• _Brief_: Copy out every row below word for word, with no changes.

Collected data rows
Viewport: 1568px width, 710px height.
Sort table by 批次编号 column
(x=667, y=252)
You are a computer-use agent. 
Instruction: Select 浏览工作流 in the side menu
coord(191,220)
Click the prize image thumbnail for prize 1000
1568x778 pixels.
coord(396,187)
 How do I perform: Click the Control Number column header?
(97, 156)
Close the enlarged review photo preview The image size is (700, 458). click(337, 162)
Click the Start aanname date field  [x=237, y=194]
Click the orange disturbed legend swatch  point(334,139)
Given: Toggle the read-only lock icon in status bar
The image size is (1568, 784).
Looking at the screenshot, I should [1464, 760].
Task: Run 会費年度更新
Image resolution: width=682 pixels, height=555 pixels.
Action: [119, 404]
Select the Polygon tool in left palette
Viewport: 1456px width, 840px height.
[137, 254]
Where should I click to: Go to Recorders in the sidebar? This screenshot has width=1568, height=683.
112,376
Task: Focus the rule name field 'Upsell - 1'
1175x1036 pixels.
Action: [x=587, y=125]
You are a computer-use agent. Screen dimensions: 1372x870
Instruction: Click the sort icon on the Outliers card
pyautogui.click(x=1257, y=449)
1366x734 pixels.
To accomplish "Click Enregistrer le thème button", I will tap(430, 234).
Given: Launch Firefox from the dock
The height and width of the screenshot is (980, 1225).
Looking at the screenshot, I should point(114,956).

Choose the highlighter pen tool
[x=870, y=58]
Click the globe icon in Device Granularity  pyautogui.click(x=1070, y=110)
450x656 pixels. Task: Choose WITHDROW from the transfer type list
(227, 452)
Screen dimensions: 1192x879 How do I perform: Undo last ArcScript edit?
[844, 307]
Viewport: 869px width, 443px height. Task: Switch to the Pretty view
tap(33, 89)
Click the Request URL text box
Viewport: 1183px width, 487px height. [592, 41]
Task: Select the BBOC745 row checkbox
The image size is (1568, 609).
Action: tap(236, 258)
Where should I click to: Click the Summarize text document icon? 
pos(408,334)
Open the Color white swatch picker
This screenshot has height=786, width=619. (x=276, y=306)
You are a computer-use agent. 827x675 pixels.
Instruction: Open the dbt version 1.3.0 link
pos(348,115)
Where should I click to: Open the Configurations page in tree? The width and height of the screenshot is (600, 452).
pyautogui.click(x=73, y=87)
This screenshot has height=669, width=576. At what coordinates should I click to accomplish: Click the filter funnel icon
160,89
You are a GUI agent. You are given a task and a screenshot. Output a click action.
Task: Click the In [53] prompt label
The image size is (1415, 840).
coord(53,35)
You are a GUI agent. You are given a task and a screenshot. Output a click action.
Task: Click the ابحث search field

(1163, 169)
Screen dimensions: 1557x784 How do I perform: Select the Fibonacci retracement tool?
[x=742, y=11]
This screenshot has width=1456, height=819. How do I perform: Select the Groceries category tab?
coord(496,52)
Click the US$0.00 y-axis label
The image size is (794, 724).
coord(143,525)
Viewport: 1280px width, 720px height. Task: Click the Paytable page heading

• _Completed exercise_:
Viewport: 1568px width, 710px height.
Sort table by 批次编号 column
(x=667, y=252)
You are a computer-use agent. 
Instruction: Select 浏览工作流 in the side menu
coord(191,220)
Click the prize image thumbnail for prize 1000
1568x778 pixels.
coord(396,187)
 How do I perform: Click the Control Number column header?
(97, 156)
Close the enlarged review photo preview The image size is (700, 458). click(337, 162)
Click the Start aanname date field  [x=237, y=194]
Click the orange disturbed legend swatch  point(334,139)
Given: Toggle the read-only lock icon in status bar
The image size is (1568, 784).
Looking at the screenshot, I should [1464, 760].
Task: Run 会費年度更新
Image resolution: width=682 pixels, height=555 pixels.
Action: [119, 404]
Select the Polygon tool in left palette
Viewport: 1456px width, 840px height.
[137, 254]
Where should I click to: Go to Recorders in the sidebar? This screenshot has width=1568, height=683.
112,376
Task: Focus the rule name field 'Upsell - 1'
1175x1036 pixels.
Action: [x=587, y=125]
You are a computer-use agent. Screen dimensions: 1372x870
Instruction: Click the sort icon on the Outliers card
pyautogui.click(x=1257, y=449)
1366x734 pixels.
To accomplish "Click Enregistrer le thème button", I will tap(430, 234).
Given: Launch Firefox from the dock
The height and width of the screenshot is (980, 1225).
Looking at the screenshot, I should point(114,956).

Choose the highlighter pen tool
[x=870, y=58]
Click the globe icon in Device Granularity  pyautogui.click(x=1070, y=110)
450x656 pixels. Task: Choose WITHDROW from the transfer type list
(227, 452)
Screen dimensions: 1192x879 How do I perform: Undo last ArcScript edit?
[844, 307]
Viewport: 869px width, 443px height. Task: Switch to the Pretty view
tap(33, 89)
Click the Request URL text box
Viewport: 1183px width, 487px height. [592, 41]
Task: Select the BBOC745 row checkbox
The image size is (1568, 609).
Action: tap(236, 258)
Where should I click to: Click the Summarize text document icon? 
pos(408,334)
Open the Color white swatch picker
This screenshot has height=786, width=619. (x=276, y=306)
You are a computer-use agent. 827x675 pixels.
Instruction: Open the dbt version 1.3.0 link
pos(348,115)
Where should I click to: Open the Configurations page in tree? The width and height of the screenshot is (600, 452).
pyautogui.click(x=73, y=87)
This screenshot has height=669, width=576. At what coordinates should I click to accomplish: Click the filter funnel icon
160,89
You are a GUI agent. You are given a task and a screenshot. Output a click action.
Task: Click the In [53] prompt label
The image size is (1415, 840).
coord(53,35)
You are a GUI agent. You are given a task and a screenshot. Output a click action.
Task: Click the ابحث search field

(1163, 169)
Screen dimensions: 1557x784 How do I perform: Select the Fibonacci retracement tool?
[x=742, y=11]
This screenshot has width=1456, height=819. How do I perform: Select the Groceries category tab?
coord(496,52)
Click the US$0.00 y-axis label
The image size is (794, 724).
coord(143,525)
Viewport: 1280px width, 720px height. Task: Click the Paytable page heading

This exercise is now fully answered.